I want to load "fashion_mnist" dataset from "tensorflow_datasets" and process it with "Deep Learning" extension.
The original "fashion_mnist" data is (60000,(28,28,1),(1)) so, I converted it to the BATCH/ID Tensor by "Execute Python":
import pandas as pd
import numpy as np
import tensorflow as tf
import tensorflow_datasets as tfds
tfds.disable_progress_bar()
image_size = 28
def normalize_img(row):
img = row.image.reshape((image_size,image_size))/255.0
img = np.append(img, [range(image_size)], axis=0)
img = np.append(img, [np.ones(image_size)*row.name], axis=0)
img = np.append(img, [np.ones(image_size)*row.label], axis=0)
row.image = img.T
return row
def preprocess_df(df):
df.image = df.apply(normalize_img, axis=1)

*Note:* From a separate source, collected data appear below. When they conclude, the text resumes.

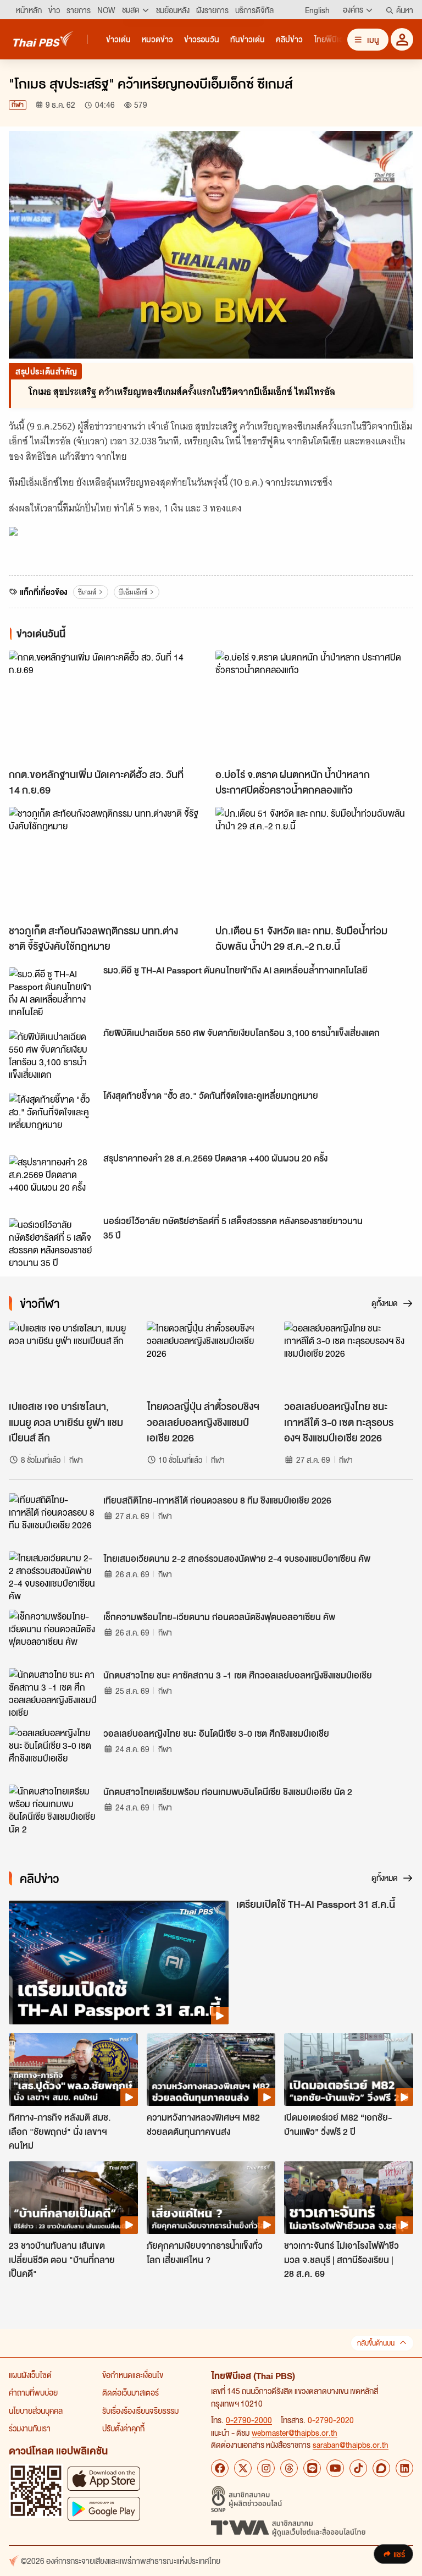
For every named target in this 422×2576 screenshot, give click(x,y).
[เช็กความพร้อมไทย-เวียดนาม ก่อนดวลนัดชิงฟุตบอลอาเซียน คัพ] (53, 1634)
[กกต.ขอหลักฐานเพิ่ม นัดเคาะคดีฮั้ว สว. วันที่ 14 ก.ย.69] (108, 706)
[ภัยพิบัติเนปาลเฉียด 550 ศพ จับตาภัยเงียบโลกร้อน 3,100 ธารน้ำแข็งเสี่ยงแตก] (53, 1055)
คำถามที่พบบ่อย (33, 2392)
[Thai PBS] (43, 39)
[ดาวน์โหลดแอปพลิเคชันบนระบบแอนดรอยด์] (104, 2509)
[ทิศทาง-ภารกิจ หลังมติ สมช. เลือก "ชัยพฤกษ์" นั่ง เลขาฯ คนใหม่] (73, 2069)
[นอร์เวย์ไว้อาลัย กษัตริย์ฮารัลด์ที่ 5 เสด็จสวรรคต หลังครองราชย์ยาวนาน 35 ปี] (53, 1243)
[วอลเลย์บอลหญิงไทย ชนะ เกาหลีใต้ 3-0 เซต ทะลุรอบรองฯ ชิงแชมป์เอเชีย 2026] (348, 1358)
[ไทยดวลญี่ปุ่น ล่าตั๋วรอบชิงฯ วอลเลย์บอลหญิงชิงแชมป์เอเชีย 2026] (211, 1358)
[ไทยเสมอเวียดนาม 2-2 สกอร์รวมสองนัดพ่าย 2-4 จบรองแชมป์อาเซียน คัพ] (53, 1576)
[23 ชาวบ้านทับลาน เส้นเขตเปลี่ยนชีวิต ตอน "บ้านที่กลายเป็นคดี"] (73, 2197)
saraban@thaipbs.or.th (350, 2444)
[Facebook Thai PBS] (220, 2468)
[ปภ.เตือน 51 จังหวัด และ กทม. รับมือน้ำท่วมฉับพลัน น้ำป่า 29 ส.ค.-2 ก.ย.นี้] (314, 862)
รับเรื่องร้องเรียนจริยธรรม (140, 2410)
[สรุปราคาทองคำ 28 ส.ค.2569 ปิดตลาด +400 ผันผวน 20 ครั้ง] (53, 1180)
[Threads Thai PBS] (289, 2468)
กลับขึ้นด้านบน (376, 2343)
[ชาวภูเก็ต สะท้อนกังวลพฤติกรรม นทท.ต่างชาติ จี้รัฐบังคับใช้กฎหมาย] (108, 862)
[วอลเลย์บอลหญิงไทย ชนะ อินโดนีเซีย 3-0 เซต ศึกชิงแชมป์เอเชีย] (53, 1751)
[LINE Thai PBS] (312, 2468)
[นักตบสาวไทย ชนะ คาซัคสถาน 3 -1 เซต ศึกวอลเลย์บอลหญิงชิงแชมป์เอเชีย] (53, 1693)
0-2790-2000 (249, 2419)
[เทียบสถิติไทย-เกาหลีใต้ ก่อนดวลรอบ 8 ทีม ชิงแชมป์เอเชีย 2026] (53, 1518)
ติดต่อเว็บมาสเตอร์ (130, 2392)
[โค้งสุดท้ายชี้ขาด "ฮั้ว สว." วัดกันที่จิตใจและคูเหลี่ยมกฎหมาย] (53, 1117)
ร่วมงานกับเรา (30, 2428)
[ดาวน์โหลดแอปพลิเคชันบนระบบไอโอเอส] (104, 2478)
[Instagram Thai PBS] (266, 2468)
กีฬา (18, 104)
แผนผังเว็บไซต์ (30, 2374)
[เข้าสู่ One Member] (402, 39)
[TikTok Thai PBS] (358, 2468)
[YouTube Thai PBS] (335, 2468)
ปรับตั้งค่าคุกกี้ (123, 2428)
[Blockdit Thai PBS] (381, 2468)
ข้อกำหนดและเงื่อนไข (132, 2374)
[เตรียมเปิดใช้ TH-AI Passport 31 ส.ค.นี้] (119, 1962)
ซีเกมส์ (87, 592)
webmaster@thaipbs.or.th (294, 2432)
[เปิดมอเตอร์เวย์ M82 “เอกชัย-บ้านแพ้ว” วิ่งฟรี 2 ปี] (348, 2069)
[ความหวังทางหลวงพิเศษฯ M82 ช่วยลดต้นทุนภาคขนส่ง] (211, 2069)
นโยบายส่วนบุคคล (36, 2410)
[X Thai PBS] (243, 2468)
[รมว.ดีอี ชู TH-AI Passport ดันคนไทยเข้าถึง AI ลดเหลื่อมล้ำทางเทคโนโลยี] (53, 992)
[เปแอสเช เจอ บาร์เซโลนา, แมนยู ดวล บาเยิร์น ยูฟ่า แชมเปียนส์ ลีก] (73, 1358)
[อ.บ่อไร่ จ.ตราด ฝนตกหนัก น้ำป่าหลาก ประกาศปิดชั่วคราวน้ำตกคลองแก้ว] (314, 706)
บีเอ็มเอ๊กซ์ (133, 592)
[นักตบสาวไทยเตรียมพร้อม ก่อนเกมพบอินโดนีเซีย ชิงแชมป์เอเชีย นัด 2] (53, 1809)
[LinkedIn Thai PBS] (404, 2468)
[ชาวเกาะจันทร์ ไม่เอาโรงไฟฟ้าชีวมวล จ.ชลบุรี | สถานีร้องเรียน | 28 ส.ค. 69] (348, 2197)
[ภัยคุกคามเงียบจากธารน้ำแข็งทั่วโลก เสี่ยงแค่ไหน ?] (211, 2197)
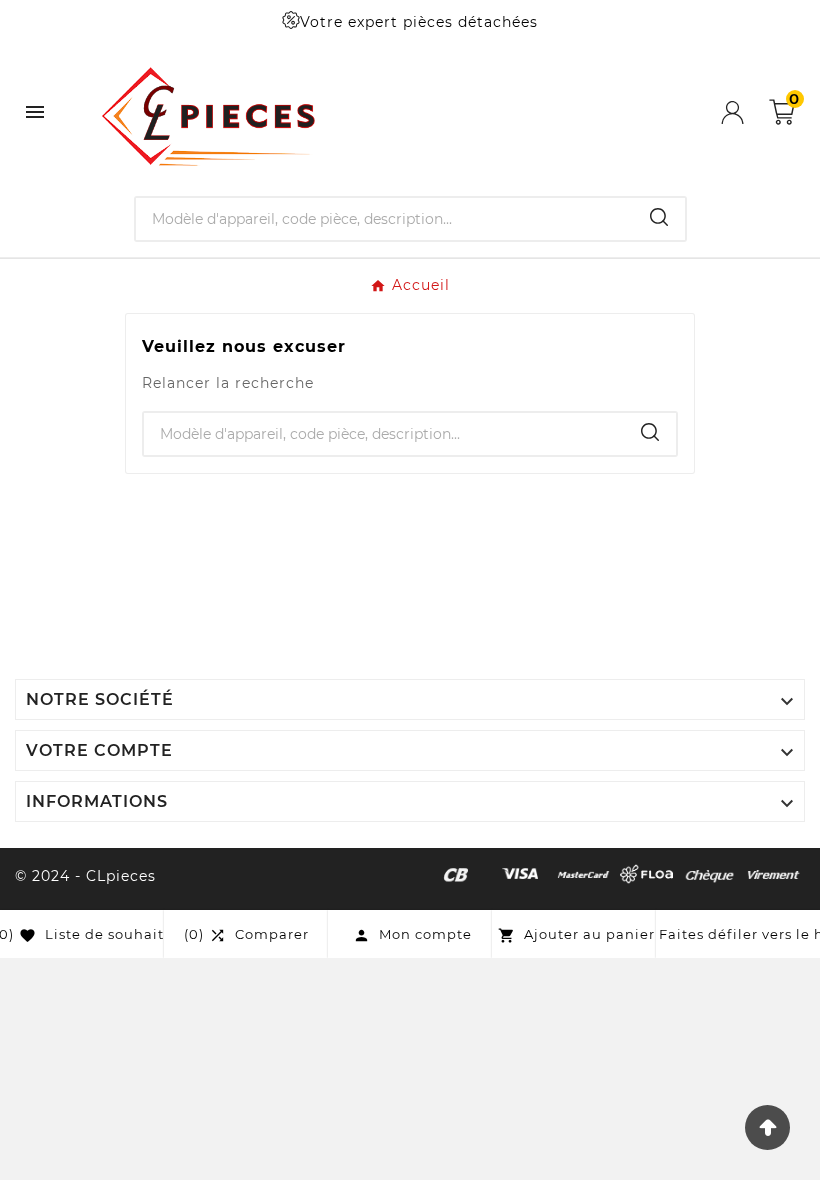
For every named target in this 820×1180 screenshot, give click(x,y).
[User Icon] (745, 112)
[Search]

df = pd.DataFrame(np.dstack(df.image.to_numpy()).transpose(2,0,1).reshape(df.shape[0]*image_size,image_size+3))
df.rename(columns={28: 'id', 29:'batch', 30:'label'}, inplace=True)
return df
def rm_main():
dataset, metadata = tfds.load('fashion_mnist', shuffle_files=True, as_supervised=True, with_info=True)
df_train = tfds.as_dataframe(dataset['train'], metadata)
df_test = tfds.as_dataframe(dataset['test'], metadata)
df_train = preprocess_df(df_train)
df_test = preprocess_df(df_test)
return df_train, df_test
First of all, is it correct format?
If I want to set Batch on 32 or 64. How to reshape the tensor with Rapidminer blocks?After that I converted it to Tensor, built model with "Deep Learning (Tensor)", receive the warnings:
WARNING: Couldn't update network in epoch xFinally, when applied it with "Apply Model (Generic)" I receive an error:
Process failed: operator cannot be executed (getColumn() can be called on 2D arrays only).